Support Property Tax Cap Legislation
The New York State Assembly will be voting on Governor Cuomos 2% Property Tax Cap Legislation (A.3982). This same piece of legislation was passed overwhelmingly with bipartisan support in the Senate 45-17. As you know, New Yorkers have paid some of the highest real property taxes in the country, with homeowner taxes in most of the state ranging from 30 percent to 178 percent above the national average. Over the past decade, property taxes have grown more than double the inflation rate.
Governor Cuomos proposed legislation would cap annual growth in the local property tax levies (excluding New York City) to a maximum of 2 percent or the rate of inflation, whichever is less. Any tax increase above the cap would need a supermajority approval by more than 60 percent of the voters in a school district or two-thirds of the governing body in a county, city, town, village or special district. The bill would allow for a simple-majority of the voters to approve any school tax increase that was below the cap.
If the voters reject a districts tax hike, after two referendums, the tax levy would revert to the previous years level, a zero increase. Taxpayers would not have to worry about having a contingency budget forced upon them that typically included a higher tax levy than the budget that voters had defeated.

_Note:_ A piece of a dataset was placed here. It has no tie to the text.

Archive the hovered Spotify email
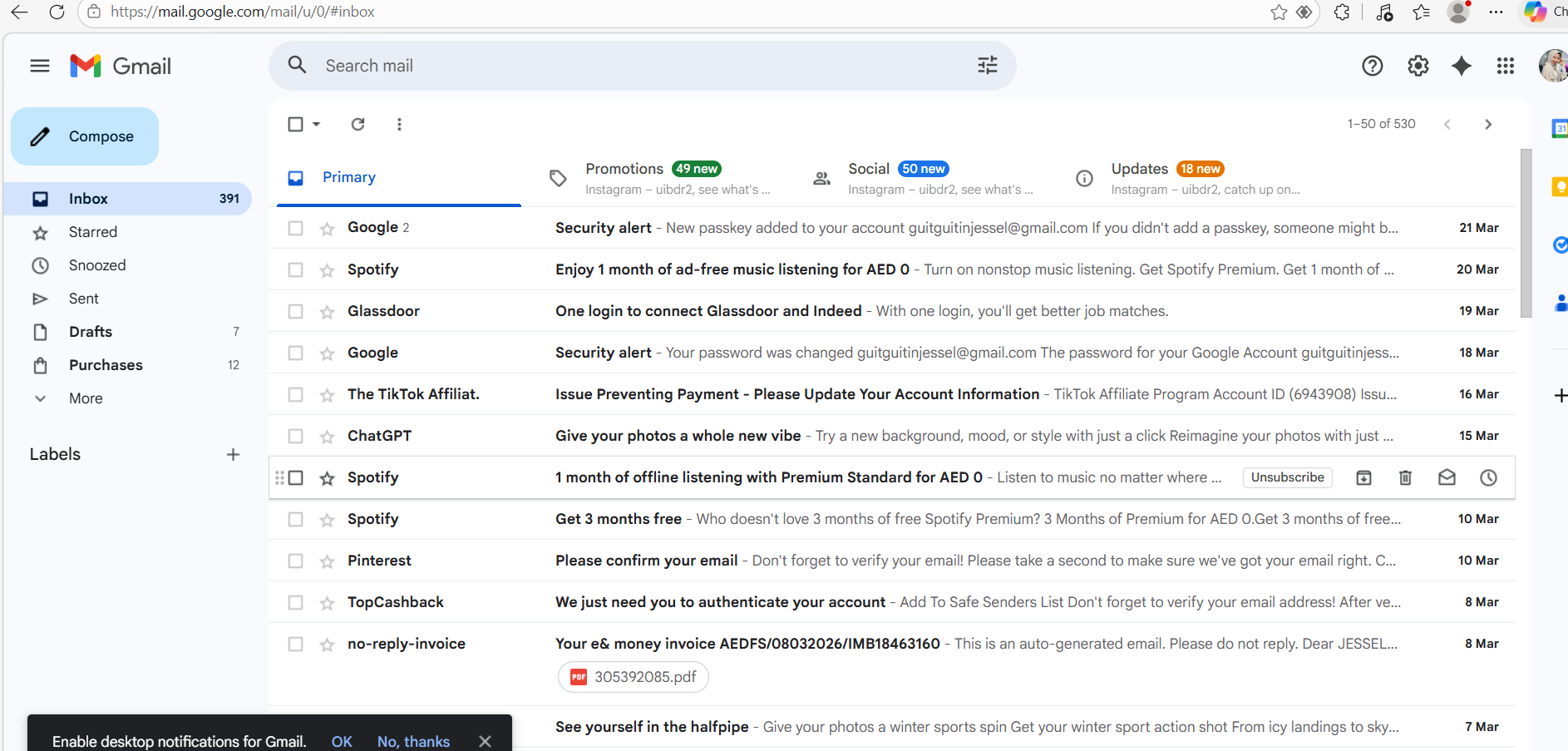This screenshot has width=1568, height=751. coord(1363,477)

E. J. McMahon, senior fellow at the Empire Center for NYS Policy has spoken positively of this legislation and offered research on the positive effects it can have on our states economy. As hes shown using Massachusetts Proposition 2 1/2, they have not suffered a decline in services and their schools ranks as some of the best in the nation.
The bill will be coming up shortly in the Assembly. With passage of this bill, it will tackle one of our states biggest problems: over taxation of real property. Also, an enactment of a Property Tax Cap will further highlight the need for significant mandate relief that will give local governments and school districts the flexibility they need to restructure their budgets.